The proper storage of chemicals has become a focal point of laboratory safety. We need to keep chemicals that are incompatible separated some reasonable distance from each other. At the same time, the law of diminishing returns applies here. One can expend a significant amount of energy and not receive much additional protection for the effort.
Today, most chemical manufacturers have settled on a five-color scheme for segregating chemicals. Red for flammables, blue for health hazards, yellow for oxidizers, white for corrosives, and a fifth color for less hazardous materials. Fisher uses gray for the fifth color, Baker/Mallinckrodt uses orange, Science Kit uses green and so on.
Within these categories some additional separation is recommended. Acids and bases need some separation. They would react violently if the two broke and mixed. Within the acids group, put the oxidizing acids (perchloric and nitric) off by themselves.

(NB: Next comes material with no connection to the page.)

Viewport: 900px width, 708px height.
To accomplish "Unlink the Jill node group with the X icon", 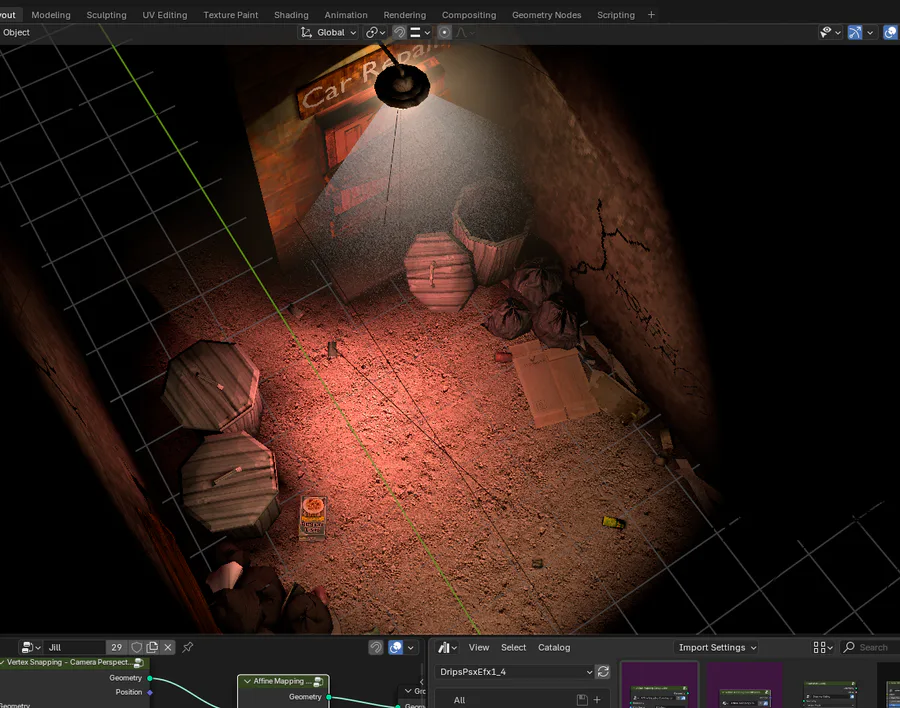I will 168,647.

Keep all your flammables (solvents, fuels, etc.) separate from your oxidizers (nitrates, perchlorates, azides, peroxides, etc.). Within each of the categories, chemicals can be arranged alphabetically.

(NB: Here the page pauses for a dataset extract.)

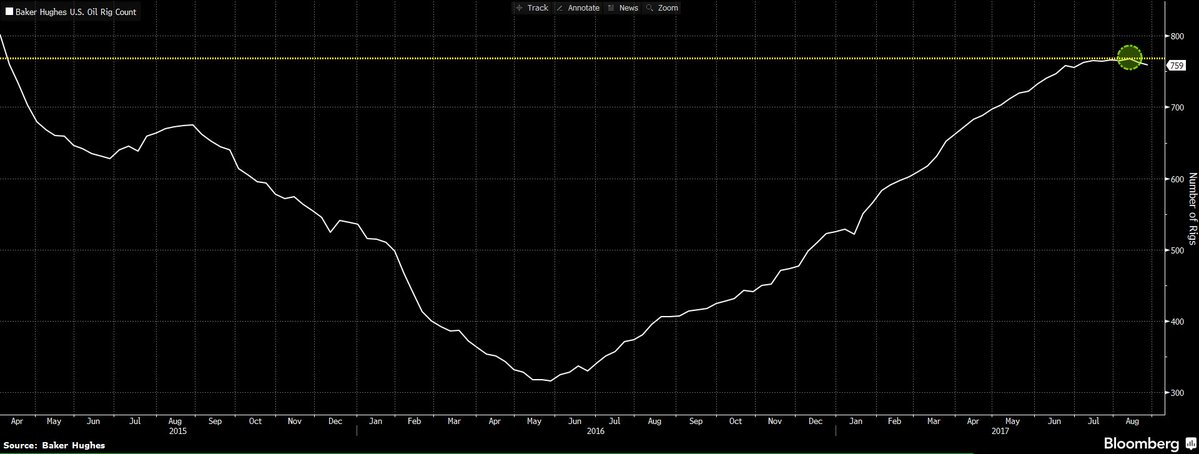
Task: Select the Annotate toolbar label
Action: (x=583, y=8)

Having said all this about segregation of chemicals, I would only add one final observation. Arrangement is last on LSI’s list of what’s important for chemical storage. Number one is security—keeping the door locked or access controlled. Number two is having adequate space. Number three is ventilation. LSI recommends one cubic foot of air per minute per square foot of floor space (with a minimum of 150CFM.) Number four is fire protection. The worst way to discover a fire in the chemical storeroom is by opening the door (It happened in New Hampshire). Have an alarm system. Number five is shelving security. How do you know that the shelving won’t tip over, fall off the wall, or collapse? You had better inspect it regularly.